#### DOKUMENT:
#####

Es ist daher unzulässig, aus den Bestimmungen, welche die Einlegung der Berufung betreffen, Schlüsse bezüglich der Geltendmachung der Anschließung zu ziehen. Zu letzterem Zwecke ist die Stellung des Antrages bei der mündlichen Verhandlung erforderlich, aber auch genügend.

Die Anträge der Parteien werden aber nicht an den Gegner, sondern an das Gericht gerichtet. Der Gegner kommt dabei nur insofern in Betracht, als der Entscheidung des Gerichtes über den Antrag eine Verhandlung unter den Parteien vorausgehen muß. Hierzu aber ist nicht erforderlich, daß wirklich eine Verhandlung unter den Parteien stattfindet, sondern es genügt, daß denselben unter Beobachtung der gesetzlichen Vorschriften (vgl. §. 300 Nr. 2. 3) Gelegenheit zur mündlichen Verhandlung gegeben war. Durch die Anwendung dieser allgemeinen Grundsätze rechtfertigt sich das in Entsch. des R.G.'s in Civils. Bd. 8 S. 380 abgedruckte Erkenntnis.

Die Zulässigkeit der Anschließung des Berufungsbeklagten an die Berufung der Klägerin unterliegt demnach keinem Bedenken."

  • 1. Vgl. Entsch. des R.G.'s in Civils. Bd. 7 S. 345.

#####

#### BEREITGESTELLTE ZEILEN:
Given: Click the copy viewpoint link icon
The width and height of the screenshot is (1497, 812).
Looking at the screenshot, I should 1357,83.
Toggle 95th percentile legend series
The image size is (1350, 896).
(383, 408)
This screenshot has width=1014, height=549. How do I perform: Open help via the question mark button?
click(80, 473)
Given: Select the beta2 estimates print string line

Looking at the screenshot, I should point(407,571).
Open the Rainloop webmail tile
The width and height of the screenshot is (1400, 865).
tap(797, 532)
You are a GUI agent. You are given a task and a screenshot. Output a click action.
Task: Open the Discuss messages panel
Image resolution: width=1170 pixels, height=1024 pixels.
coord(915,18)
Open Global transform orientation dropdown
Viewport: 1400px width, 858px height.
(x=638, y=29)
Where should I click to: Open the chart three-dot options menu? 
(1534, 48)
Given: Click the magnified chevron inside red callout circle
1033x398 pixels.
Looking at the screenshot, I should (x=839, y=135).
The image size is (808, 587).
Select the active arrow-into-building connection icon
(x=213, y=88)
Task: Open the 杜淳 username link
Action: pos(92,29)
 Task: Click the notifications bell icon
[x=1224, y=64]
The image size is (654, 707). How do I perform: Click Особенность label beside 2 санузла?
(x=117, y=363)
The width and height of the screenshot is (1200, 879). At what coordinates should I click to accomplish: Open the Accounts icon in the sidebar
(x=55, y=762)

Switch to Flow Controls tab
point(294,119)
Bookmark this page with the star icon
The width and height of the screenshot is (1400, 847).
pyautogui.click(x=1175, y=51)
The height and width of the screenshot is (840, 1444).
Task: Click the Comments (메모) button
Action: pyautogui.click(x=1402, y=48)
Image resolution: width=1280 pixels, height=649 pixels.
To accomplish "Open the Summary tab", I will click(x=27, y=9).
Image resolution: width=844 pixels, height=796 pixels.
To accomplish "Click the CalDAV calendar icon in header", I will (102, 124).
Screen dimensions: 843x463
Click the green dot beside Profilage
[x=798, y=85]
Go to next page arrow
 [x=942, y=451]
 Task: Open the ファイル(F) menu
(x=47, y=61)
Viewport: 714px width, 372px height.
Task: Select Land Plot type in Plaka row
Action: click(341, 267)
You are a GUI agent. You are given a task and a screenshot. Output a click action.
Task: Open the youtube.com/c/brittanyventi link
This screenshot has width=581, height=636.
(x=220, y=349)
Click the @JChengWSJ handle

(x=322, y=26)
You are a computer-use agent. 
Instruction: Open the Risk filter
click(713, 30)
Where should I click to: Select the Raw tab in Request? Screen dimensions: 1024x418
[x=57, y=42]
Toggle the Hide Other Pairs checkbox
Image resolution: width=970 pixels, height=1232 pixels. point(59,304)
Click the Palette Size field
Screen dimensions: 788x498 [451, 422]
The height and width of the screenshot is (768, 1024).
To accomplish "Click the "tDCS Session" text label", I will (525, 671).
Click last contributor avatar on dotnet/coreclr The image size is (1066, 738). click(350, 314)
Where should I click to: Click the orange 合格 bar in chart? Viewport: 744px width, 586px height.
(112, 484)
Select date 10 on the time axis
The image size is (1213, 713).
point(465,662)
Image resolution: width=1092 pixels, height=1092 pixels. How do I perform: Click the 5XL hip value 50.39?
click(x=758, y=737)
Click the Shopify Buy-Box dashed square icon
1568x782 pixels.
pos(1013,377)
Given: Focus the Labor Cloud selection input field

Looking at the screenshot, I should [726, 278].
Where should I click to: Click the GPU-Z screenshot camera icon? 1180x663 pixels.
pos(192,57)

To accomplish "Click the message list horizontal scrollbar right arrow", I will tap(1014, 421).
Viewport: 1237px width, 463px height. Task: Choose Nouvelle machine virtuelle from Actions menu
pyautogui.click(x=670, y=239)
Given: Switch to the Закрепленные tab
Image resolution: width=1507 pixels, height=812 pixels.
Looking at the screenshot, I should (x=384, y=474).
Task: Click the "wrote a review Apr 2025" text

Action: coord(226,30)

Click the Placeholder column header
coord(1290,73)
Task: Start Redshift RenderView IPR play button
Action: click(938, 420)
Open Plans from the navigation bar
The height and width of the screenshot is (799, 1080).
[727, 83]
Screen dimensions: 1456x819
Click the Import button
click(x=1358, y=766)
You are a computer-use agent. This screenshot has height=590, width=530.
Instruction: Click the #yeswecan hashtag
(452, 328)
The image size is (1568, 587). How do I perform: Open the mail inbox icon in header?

#####

#### ZU ERLEDIGENDE AUFGABEN:
A) Beantworte anhand des Dokuments die folgenden Fragen:
(i) Was ist zur Geltendmachung der Anschließung erforderlich, aber auch genügend?
(ii) An wen werden die Anträge der Parteien gerichtet?
(iii) In welchem Band und auf welcher Seite der Entscheidungen des R.G.'s in Civilsachen ist das Erkenntnis abgedruckt, das sich durch die Anwendung der allgemeinen Grundsätze rechtfertigt?
B) Formatiere den Abschnitt der Zeilen, der mit der Zeile beginnt, die "You are a computer-use agent. This" enthält, und bis zum Ende der Zeilen reicht, als JSON-Liste von Zeichenketten mit einem Eintrag pro Zeile und ohne Leerzeilen.

#### LÖSUNGEN DER AUFGABEN:
A)
(i) Die Stellung des Antrages bei der mündlichen Verhandlung.
(ii) An das Gericht, nicht an den Gegner.
(iii) Bd. 8 S. 380.

B)
[
  "You are a computer-use agent. This screenshot has height=590, width=530.",
  "Instruction: Click the #yeswecan hashtag",
  "(452, 328)",
  "The image size is (1568, 587). How do I perform: Open the mail inbox icon in header?"
]